◆ **WORK REQUIRED**:
Please retype every entry, keeping each one exactly as written.

◆ **Saved entries**:
━━━━
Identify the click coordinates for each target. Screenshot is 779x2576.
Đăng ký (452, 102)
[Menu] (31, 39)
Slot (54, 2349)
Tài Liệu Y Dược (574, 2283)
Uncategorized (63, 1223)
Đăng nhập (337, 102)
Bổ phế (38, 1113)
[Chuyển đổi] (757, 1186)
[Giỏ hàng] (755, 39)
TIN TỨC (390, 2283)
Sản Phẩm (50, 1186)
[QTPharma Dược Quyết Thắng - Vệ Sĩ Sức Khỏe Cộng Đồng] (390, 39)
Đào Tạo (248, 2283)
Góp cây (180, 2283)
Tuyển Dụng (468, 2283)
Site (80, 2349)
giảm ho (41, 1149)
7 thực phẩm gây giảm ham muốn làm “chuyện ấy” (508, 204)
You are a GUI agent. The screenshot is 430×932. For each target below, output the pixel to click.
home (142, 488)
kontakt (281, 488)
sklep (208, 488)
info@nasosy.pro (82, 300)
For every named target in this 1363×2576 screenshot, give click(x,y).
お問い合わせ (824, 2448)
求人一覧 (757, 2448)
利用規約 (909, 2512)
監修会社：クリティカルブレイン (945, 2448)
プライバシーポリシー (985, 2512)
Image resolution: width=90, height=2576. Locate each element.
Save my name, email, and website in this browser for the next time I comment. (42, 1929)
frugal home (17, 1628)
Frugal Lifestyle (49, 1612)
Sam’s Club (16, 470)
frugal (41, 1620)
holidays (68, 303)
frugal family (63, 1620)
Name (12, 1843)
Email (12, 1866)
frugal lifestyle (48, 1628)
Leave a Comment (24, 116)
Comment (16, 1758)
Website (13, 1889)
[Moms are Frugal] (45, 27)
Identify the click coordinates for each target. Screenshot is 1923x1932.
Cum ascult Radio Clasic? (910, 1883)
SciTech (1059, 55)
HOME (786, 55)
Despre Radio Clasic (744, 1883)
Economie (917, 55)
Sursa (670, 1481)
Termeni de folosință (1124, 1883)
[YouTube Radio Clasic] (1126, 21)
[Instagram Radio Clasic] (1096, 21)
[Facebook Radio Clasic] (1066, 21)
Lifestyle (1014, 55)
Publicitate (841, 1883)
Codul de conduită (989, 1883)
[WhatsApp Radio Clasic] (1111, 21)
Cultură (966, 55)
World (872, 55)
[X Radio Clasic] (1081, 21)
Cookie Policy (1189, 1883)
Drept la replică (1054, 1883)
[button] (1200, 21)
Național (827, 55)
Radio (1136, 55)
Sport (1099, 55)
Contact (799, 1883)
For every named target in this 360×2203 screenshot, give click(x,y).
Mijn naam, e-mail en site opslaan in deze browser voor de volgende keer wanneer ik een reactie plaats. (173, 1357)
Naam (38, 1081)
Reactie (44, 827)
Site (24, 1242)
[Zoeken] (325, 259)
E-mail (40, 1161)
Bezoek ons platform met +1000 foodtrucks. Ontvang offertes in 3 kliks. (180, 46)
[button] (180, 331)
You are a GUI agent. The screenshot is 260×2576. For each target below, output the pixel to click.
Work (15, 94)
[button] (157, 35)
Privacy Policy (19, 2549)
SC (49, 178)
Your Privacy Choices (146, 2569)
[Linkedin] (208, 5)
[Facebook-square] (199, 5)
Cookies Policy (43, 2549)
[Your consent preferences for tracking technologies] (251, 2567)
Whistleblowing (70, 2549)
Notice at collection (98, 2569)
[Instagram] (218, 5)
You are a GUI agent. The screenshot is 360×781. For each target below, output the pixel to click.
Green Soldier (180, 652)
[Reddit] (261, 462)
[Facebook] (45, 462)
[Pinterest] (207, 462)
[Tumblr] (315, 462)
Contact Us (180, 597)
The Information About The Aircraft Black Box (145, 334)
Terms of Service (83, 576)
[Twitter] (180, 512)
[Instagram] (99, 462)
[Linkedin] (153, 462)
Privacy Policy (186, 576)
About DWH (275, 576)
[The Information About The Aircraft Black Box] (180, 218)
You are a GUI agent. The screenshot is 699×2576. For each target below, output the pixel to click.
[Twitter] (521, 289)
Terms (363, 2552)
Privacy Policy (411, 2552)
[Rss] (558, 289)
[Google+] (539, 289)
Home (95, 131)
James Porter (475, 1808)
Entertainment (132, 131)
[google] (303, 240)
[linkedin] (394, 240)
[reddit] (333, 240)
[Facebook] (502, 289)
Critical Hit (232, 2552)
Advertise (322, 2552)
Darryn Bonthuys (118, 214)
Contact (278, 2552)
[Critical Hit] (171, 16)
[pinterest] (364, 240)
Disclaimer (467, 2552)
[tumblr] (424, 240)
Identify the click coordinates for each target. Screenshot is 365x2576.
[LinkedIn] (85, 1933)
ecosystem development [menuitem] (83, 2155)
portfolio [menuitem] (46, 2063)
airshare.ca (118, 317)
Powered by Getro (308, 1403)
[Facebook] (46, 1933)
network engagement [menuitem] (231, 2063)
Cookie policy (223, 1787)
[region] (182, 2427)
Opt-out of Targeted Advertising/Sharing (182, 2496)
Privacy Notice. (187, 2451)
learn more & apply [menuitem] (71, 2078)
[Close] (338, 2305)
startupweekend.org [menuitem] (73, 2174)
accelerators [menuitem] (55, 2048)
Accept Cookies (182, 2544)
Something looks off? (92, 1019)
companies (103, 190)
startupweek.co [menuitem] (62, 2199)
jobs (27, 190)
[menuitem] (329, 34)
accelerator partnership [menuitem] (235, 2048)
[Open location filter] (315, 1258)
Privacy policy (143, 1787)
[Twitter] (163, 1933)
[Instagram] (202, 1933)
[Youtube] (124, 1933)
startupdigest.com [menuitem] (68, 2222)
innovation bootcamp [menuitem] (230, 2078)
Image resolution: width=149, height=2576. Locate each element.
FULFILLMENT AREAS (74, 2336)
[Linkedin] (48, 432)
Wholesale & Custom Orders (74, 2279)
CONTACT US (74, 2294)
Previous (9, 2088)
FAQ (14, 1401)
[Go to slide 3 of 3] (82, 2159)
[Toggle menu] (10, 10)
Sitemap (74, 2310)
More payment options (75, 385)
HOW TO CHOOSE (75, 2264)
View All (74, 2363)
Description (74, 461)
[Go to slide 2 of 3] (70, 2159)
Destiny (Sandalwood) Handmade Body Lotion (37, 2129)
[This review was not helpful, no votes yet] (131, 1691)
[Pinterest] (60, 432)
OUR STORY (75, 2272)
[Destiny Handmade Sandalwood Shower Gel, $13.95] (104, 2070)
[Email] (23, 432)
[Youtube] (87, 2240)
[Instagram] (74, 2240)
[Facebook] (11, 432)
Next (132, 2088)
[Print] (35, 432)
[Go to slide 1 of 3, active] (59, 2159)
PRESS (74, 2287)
━━━━
◆ **RESULT FOR THIS TASK**:
Identify the click coordinates for each target. Screenshot is 779x2576.
Đăng ký (452, 102)
[Menu] (31, 39)
Slot (54, 2349)
Tài Liệu Y Dược (574, 2283)
Uncategorized (63, 1223)
Đăng nhập (337, 102)
Bổ phế (38, 1113)
[Chuyển đổi] (757, 1186)
[Giỏ hàng] (755, 39)
TIN TỨC (390, 2283)
Sản Phẩm (50, 1186)
[QTPharma Dược Quyết Thắng - Vệ Sĩ Sức Khỏe Cộng Đồng] (390, 39)
Đào Tạo (248, 2283)
Góp cây (180, 2283)
Tuyển Dụng (468, 2283)
Site (80, 2349)
giảm ho (41, 1149)
7 thực phẩm gây giảm ham muốn làm “chuyện ấy” (508, 204)
You are a GUI agent. The screenshot is 430×932. For each target below, output the pixel to click.
home (142, 488)
kontakt (281, 488)
sklep (208, 488)
info@nasosy.pro (82, 300)
For every named target in this 1363×2576 screenshot, give click(x,y).
お問い合わせ (824, 2448)
求人一覧 (757, 2448)
利用規約 (909, 2512)
監修会社：クリティカルブレイン (945, 2448)
プライバシーポリシー (985, 2512)
Image resolution: width=90, height=2576. Locate each element.
Save my name, email, and website in this browser for the next time I comment. (42, 1929)
frugal home (17, 1628)
Frugal Lifestyle (49, 1612)
Sam’s Club (16, 470)
frugal (41, 1620)
holidays (68, 303)
frugal family (63, 1620)
Name (12, 1843)
Email (12, 1866)
frugal lifestyle (48, 1628)
Leave a Comment (24, 116)
Comment (16, 1758)
Website (13, 1889)
[Moms are Frugal] (45, 27)
Identify the click coordinates for each target. Screenshot is 1923x1932.
Cum ascult Radio Clasic? (910, 1883)
SciTech (1059, 55)
HOME (786, 55)
Despre Radio Clasic (744, 1883)
Economie (917, 55)
Sursa (670, 1481)
Termeni de folosință (1124, 1883)
[YouTube Radio Clasic] (1126, 21)
[Instagram Radio Clasic] (1096, 21)
[Facebook Radio Clasic] (1066, 21)
Lifestyle (1014, 55)
Publicitate (841, 1883)
Codul de conduită (989, 1883)
[WhatsApp Radio Clasic] (1111, 21)
Cultură (966, 55)
World (872, 55)
[X Radio Clasic] (1081, 21)
Cookie Policy (1189, 1883)
Drept la replică (1054, 1883)
[button] (1200, 21)
Național (827, 55)
Radio (1136, 55)
Sport (1099, 55)
Contact (799, 1883)
For every named target in this 360×2203 screenshot, give click(x,y).
Mijn naam, e-mail en site opslaan in deze browser voor de volgende keer wanneer ik een reactie plaats. (173, 1357)
Naam (38, 1081)
Reactie (44, 827)
Site (24, 1242)
[Zoeken] (325, 259)
E-mail (40, 1161)
Bezoek ons platform met +1000 foodtrucks. Ontvang offertes in 3 kliks. (180, 46)
[button] (180, 331)
You are a GUI agent. The screenshot is 260×2576. For each target below, output the pixel to click.
Work (15, 94)
[button] (157, 35)
Privacy Policy (19, 2549)
SC (49, 178)
Your Privacy Choices (146, 2569)
[Linkedin] (208, 5)
[Facebook-square] (199, 5)
Cookies Policy (43, 2549)
[Your consent preferences for tracking technologies] (251, 2567)
Whistleblowing (70, 2549)
Notice at collection (98, 2569)
[Instagram] (218, 5)
You are a GUI agent. The screenshot is 360×781. For each target below, output the pixel to click.
Green Soldier (180, 652)
[Reddit] (261, 462)
[Facebook] (45, 462)
[Pinterest] (207, 462)
[Tumblr] (315, 462)
Contact Us (180, 597)
The Information About The Aircraft Black Box (145, 334)
Terms of Service (83, 576)
[Twitter] (180, 512)
[Instagram] (99, 462)
[Linkedin] (153, 462)
Privacy Policy (186, 576)
About DWH (275, 576)
[The Information About The Aircraft Black Box] (180, 218)
You are a GUI agent. The screenshot is 699×2576. For each target below, output the pixel to click.
[Twitter] (521, 289)
Terms (363, 2552)
Privacy Policy (411, 2552)
[Rss] (558, 289)
[Google+] (539, 289)
Home (95, 131)
James Porter (475, 1808)
Entertainment (132, 131)
[google] (303, 240)
[linkedin] (394, 240)
[reddit] (333, 240)
[Facebook] (502, 289)
Critical Hit (232, 2552)
Advertise (322, 2552)
Darryn Bonthuys (118, 214)
Contact (278, 2552)
[Critical Hit] (171, 16)
[pinterest] (364, 240)
Disclaimer (467, 2552)
[tumblr] (424, 240)
Identify the click coordinates for each target. Screenshot is 365x2576.
[LinkedIn] (85, 1933)
ecosystem development [menuitem] (83, 2155)
portfolio [menuitem] (46, 2063)
airshare.ca (118, 317)
Powered by Getro (308, 1403)
[Facebook] (46, 1933)
network engagement [menuitem] (231, 2063)
Cookie policy (223, 1787)
[region] (182, 2427)
Opt-out of Targeted Advertising/Sharing (182, 2496)
Privacy Notice. (187, 2451)
learn more & apply [menuitem] (71, 2078)
[Close] (338, 2305)
startupweekend.org [menuitem] (73, 2174)
accelerators [menuitem] (55, 2048)
Accept Cookies (182, 2544)
Something looks off? (92, 1019)
companies (103, 190)
startupweek.co [menuitem] (62, 2199)
jobs (27, 190)
[menuitem] (329, 34)
accelerator partnership [menuitem] (235, 2048)
[Open location filter] (315, 1258)
Privacy policy (143, 1787)
[Twitter] (163, 1933)
[Instagram] (202, 1933)
[Youtube] (124, 1933)
startupdigest.com [menuitem] (68, 2222)
innovation bootcamp [menuitem] (230, 2078)
Image resolution: width=149, height=2576. Locate each element.
FULFILLMENT AREAS (74, 2336)
[Linkedin] (48, 432)
Wholesale & Custom Orders (74, 2279)
CONTACT US (74, 2294)
Previous (9, 2088)
FAQ (14, 1401)
[Go to slide 3 of 3] (82, 2159)
[Toggle menu] (10, 10)
Sitemap (74, 2310)
More payment options (75, 385)
HOW TO CHOOSE (75, 2264)
View All (74, 2363)
Description (74, 461)
[Go to slide 2 of 3] (70, 2159)
Destiny (Sandalwood) Handmade Body Lotion (37, 2129)
[This review was not helpful, no votes yet] (131, 1691)
[Pinterest] (60, 432)
OUR STORY (75, 2272)
[Destiny Handmade Sandalwood Shower Gel, $13.95] (104, 2070)
[Email] (23, 432)
[Youtube] (87, 2240)
[Instagram] (74, 2240)
[Facebook] (11, 432)
Next (132, 2088)
[Print] (35, 432)
[Go to slide 1 of 3, active] (59, 2159)
PRESS (74, 2287)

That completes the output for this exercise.